All 10 million brain cells? Half of them? Mundy, of course, did not specify how much. And I didn't even think about it. But doctors who are trying to define death will have to keep that in mind.

Because the body dies gradually, so does the brain. With oxygen starvation, the highly developed cerebral cortex first dies, that part of the brain where perception is recorded and where the impulses of volitional acts come from. The cerebral cortex is a part of the brain that is involved in the accumulation of memory, which makes decisions and where brain processes related to language, logic, mathematics take place. Then the midbrain dies and, in the end, the trunk. With irreversible destruction of the higher levels of the brain, with an intact trunk - the primitive vital center of the lower levels of the nervous system - a person will be constantly unconscious, but his heart and respiratory organs can continue their work.

Undoubtedly, most of Salem's brain was damaged, so his breathing had to be supported by equipment. When all parts of the brain die, biological death occurs, or the complete suppression of biological life. But even after biological death, the organs of a dead body can be kept alive for some time using chemical and mechanical methods. So, now it is possible to save the lungs, heart and limbs of the guillotined for several days.

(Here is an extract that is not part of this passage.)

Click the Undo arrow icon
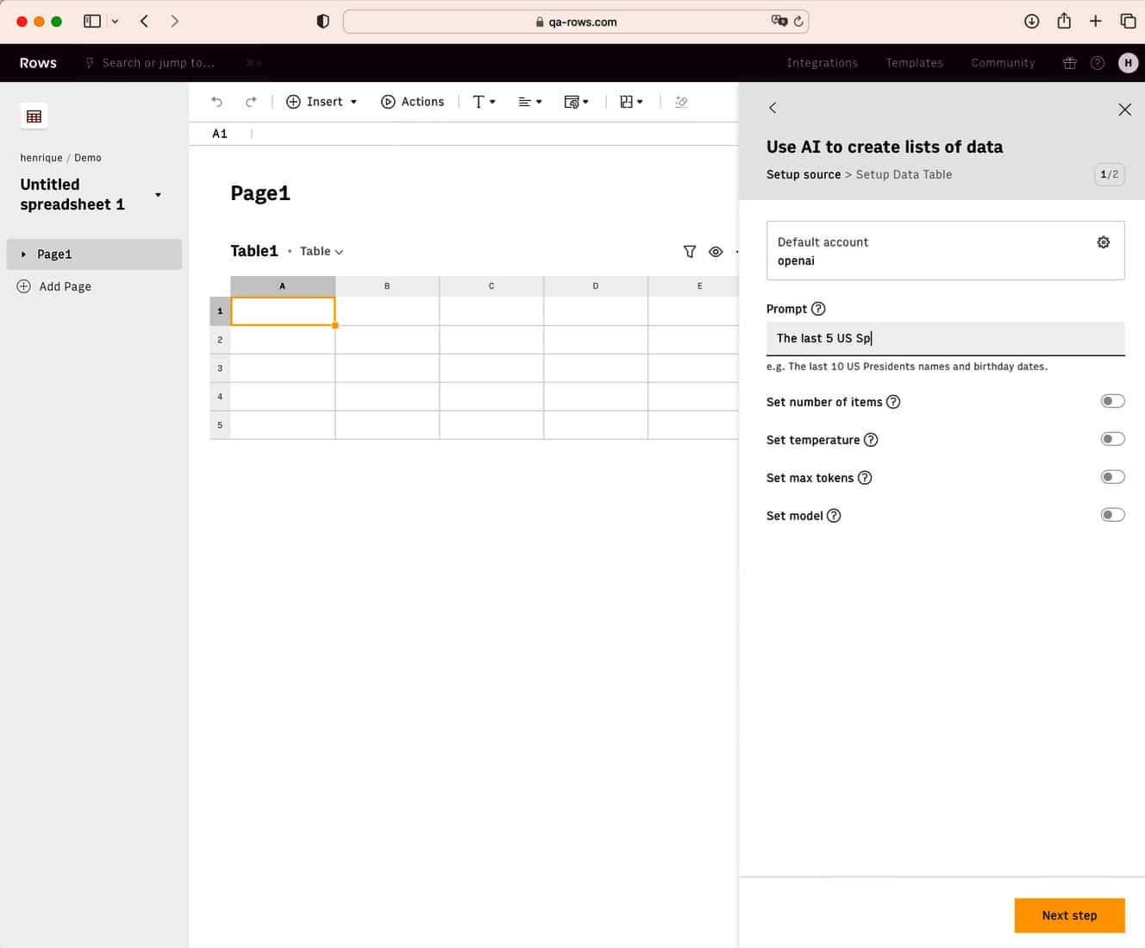The width and height of the screenshot is (1145, 948). [216, 101]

Many cells in the body, however, continue to live their own lives for some time after biological death. Muscles, for example, react to electrical stimuli up to two hours after death. Hair and nails may continue to grow for a day or longer. There are many known cases of exhumation of corpses, in which severely regrown hair and nails were noted. On the other hand, some groups of cells can even be removed from the body after death and remain alive and function, in certain cases, indefinitely, in an artificial environment.

In clarifying the essence of dead or alive, it can be difficult to determine the difference between living and nonliving matter. If you define life as the ability to reproduce and group - a common definition in biology - the boundaries of the term will be unclear. For example, a worker bee is sterile and therefore cannot reproduce itself. Of course, this does not mean that she is dead. Particularly paradoxical are viruses that have the ability to reproduce and group, like living organisms, while at the same time having the structure of a lifeless crystal. This is of interest in connection with attempts to detect life on other planets in our solar system. A third possibility, rarely considered, is that sometimes it is impossible to determine whether something is considered alive or not.